== 文書の抜粋 ==
···

シントラに到着して市街地のほうに歩いていくと、だんだんタジン鍋みたいな形をした2本の塔が見えてくるのだが、これがシントラの王宮(Palacio Nacional de Sintra)である。もともとはイスラム教徒のムーア人が住んでいたところを、第6代ポルトガル王であるディニス1世(Dinis I)が最初に使うようになった主旨の内容がかかれているのだが、それは大きな間違いで、ディニス1世も居城として使っていたが、それまでもこの城はひとつの城として使われていたのは確かだ。そのあと、ポルトガル王国アヴィシュ王朝の創始者になるジョアン1世が増改築してほぼ今の形になっただけのこと。それでも全部ではなく、そのあともマニュエル1世のときにも改築されているから、もうどこまで昔のものなのかよくわからない。
この王宮は入場料が9ユーロもするものだが、リスボンカードを持っていれば割引価格(7ユーロ)で入ることが出来る。最初はカードを持っていれば無料なのかと思っていたのだが、切符を買いなさいと入口のガードマンに言われてしまい、渋々買う。あとで切符売り場に戻ってきてもいいのだが、この王宮には王宮に関する小冊子を含めたあらゆる書物が全く売られていない。だいたいこういう金になるような観光名所に関する書物がお土産として売られていてもいいと思うのだが、全くといいほど何も売られていないのだ。だから、後で気になったところの解説みたいなのが欲しいなーとおもってもそれは無理である。じっくり見たほうが良い。
館内は写真撮影をしても全く問題なし。いちおう警備員が立っているのだが、それは展示物を誰かが傷つけないようにするための監視しているだけのこと。この宮殿は特に窓ガラスというのが存在せず、窓はあるんだが、それは全部外が筒抜けになっている状態なので、泥棒が入ってこようとすれば容易に入り込むことができるような仕組みになっているのが面白い。そんなことより、こんな山奥なのに、よくもまぁ、これだけの建築材と建築を行ったものだと感心した。ミュンヘン郊外のノイシュバンシュタイン城ほどの豪華さはないにしても、それなりに王が住む住居として改築されただけはある内装と建材だったのが印象的。

···

保存済みの一覧
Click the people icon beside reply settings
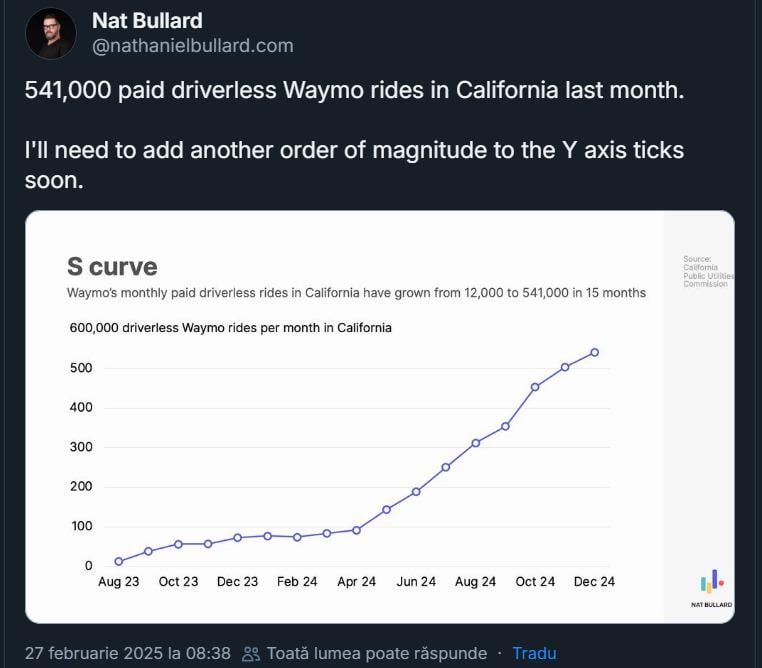The image size is (762, 668). click(251, 653)
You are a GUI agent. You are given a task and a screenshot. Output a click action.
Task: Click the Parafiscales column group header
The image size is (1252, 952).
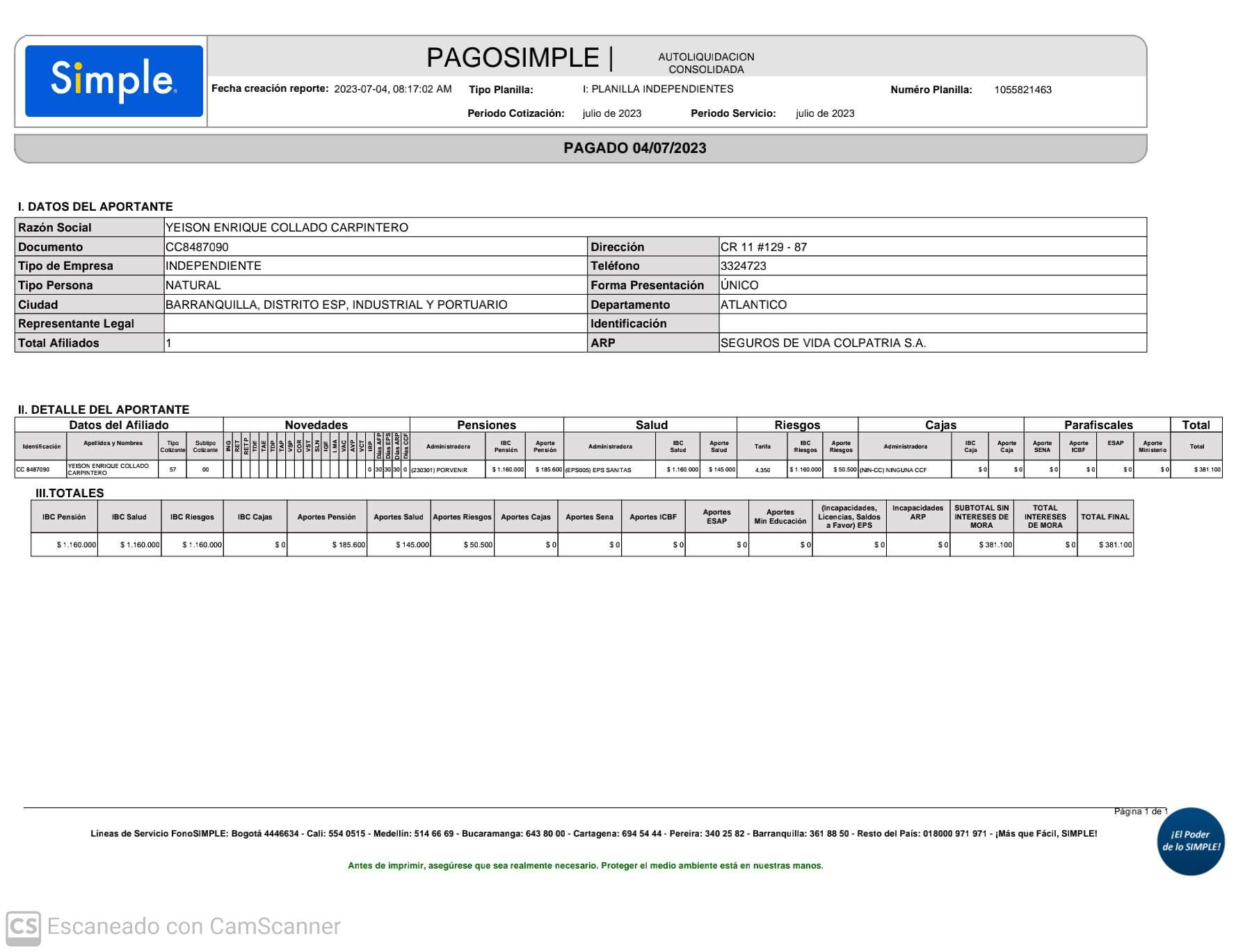click(1098, 425)

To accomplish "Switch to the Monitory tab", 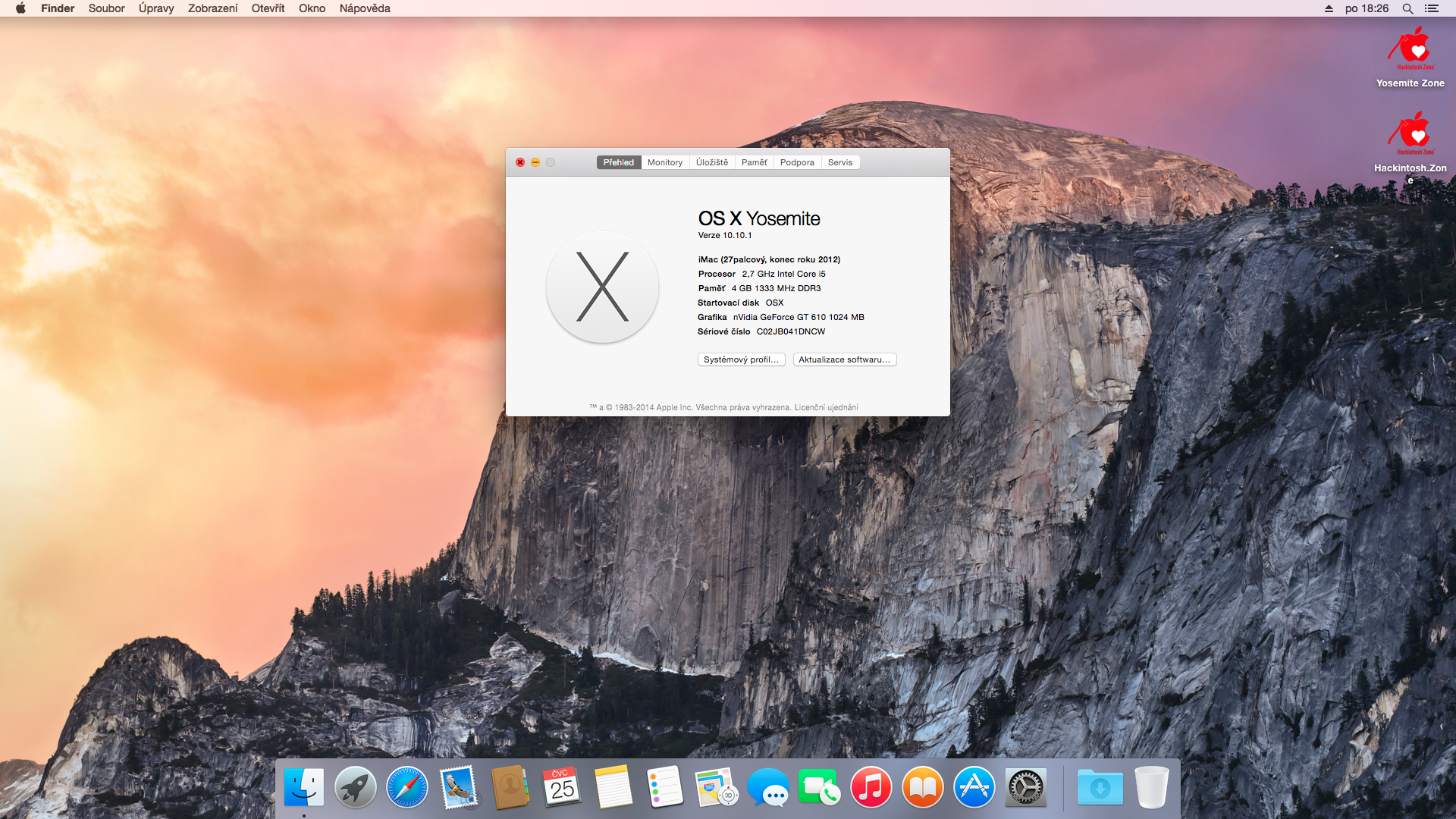I will 664,162.
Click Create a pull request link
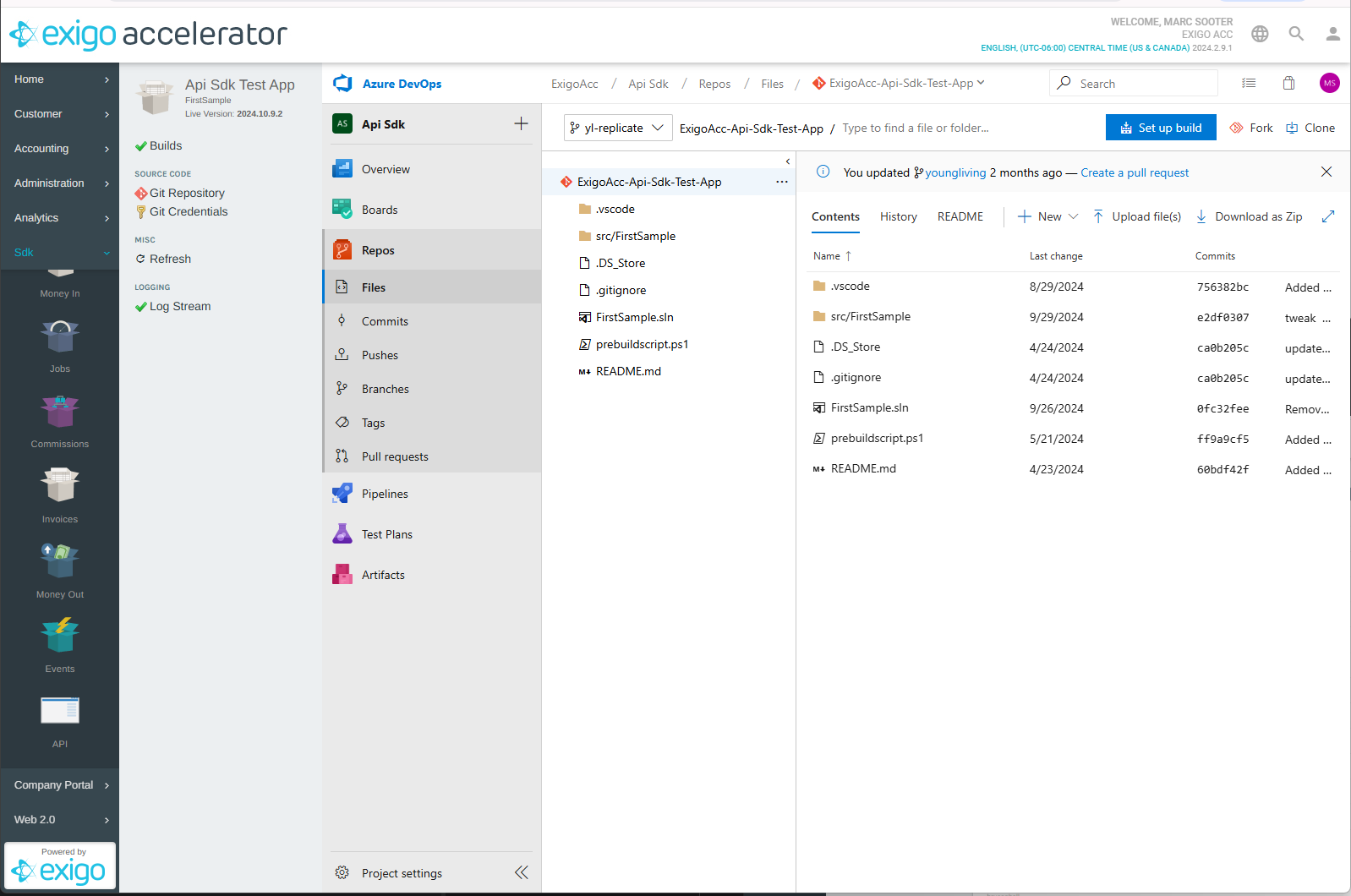Viewport: 1351px width, 896px height. (x=1134, y=172)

···

== 課題の目的 ==
シントラの王宮についての文章を、最後の文のあとから書き継いでもらえますか？ 一覧は、シントラの王宮についての文章とは別個の資料です。

== 課題への解答 ==
ここの王宮の特徴は、いたるところの部屋に使われているアズレージョの見事さと、天井画の面白さだろうと思う。さすが王宮に使われているだけあって、アズレージョのデザインが結構細かくて、大きな視野でこのアズレージョを見ると、細かいデザインの重なりが、イスラム圏で見られるモザイク模様に見えてくるから面白い。レコンキスタとしてイスラムからヨーロッパの土地をキリスト教の土地として解放したとおもったら、イスラムの良い所だけを積極的に取り入れたんだろう。
この王宮の見所は実は3箇所ある。1つは、梁を鮮やかな木の色と金色で飾り、無数の三角形のパーツで仕切られた天井は、実は1枚1枚に鳥が描かれている。そして、鳥の顔の向きをよく見ていると、パーツを複数使って1つの動きのあるデザインにしており、そのため顔の向きは、見ようによってはリズミカルになっているのが面白い。しかし、なぜこんなものを天井デザインに使ったのかがわからない。
それから中庭のところにあるイスラム風の庭園だ。ここにも鮮やかなアズレージョが残っているのだが、そのアズレージョだけじゃなく、庭園全体がキリスト教文化圏のなかのアラブ風という奇妙なマッチングが印象的なところである。
そして、一番のメインは八角形のドーム側になっている部屋だ。ここは壁および天井の装飾がまぁ見事。壁の1面1面が全部違ったデザインになっているので、それだけを見ていても全然厭きない。ましてや天井についても同じで、おもわず口をぽかーんと開けて見入ってしまうものだ。特に天井のデザインは細かい模様を寄せ集めて作っているので、イタリアあたりのルネッサンスでは観られない、アラブ風のモザイク模様の秀逸版だという感じにも見える。
王宮(Palacio Nacional de Sintra)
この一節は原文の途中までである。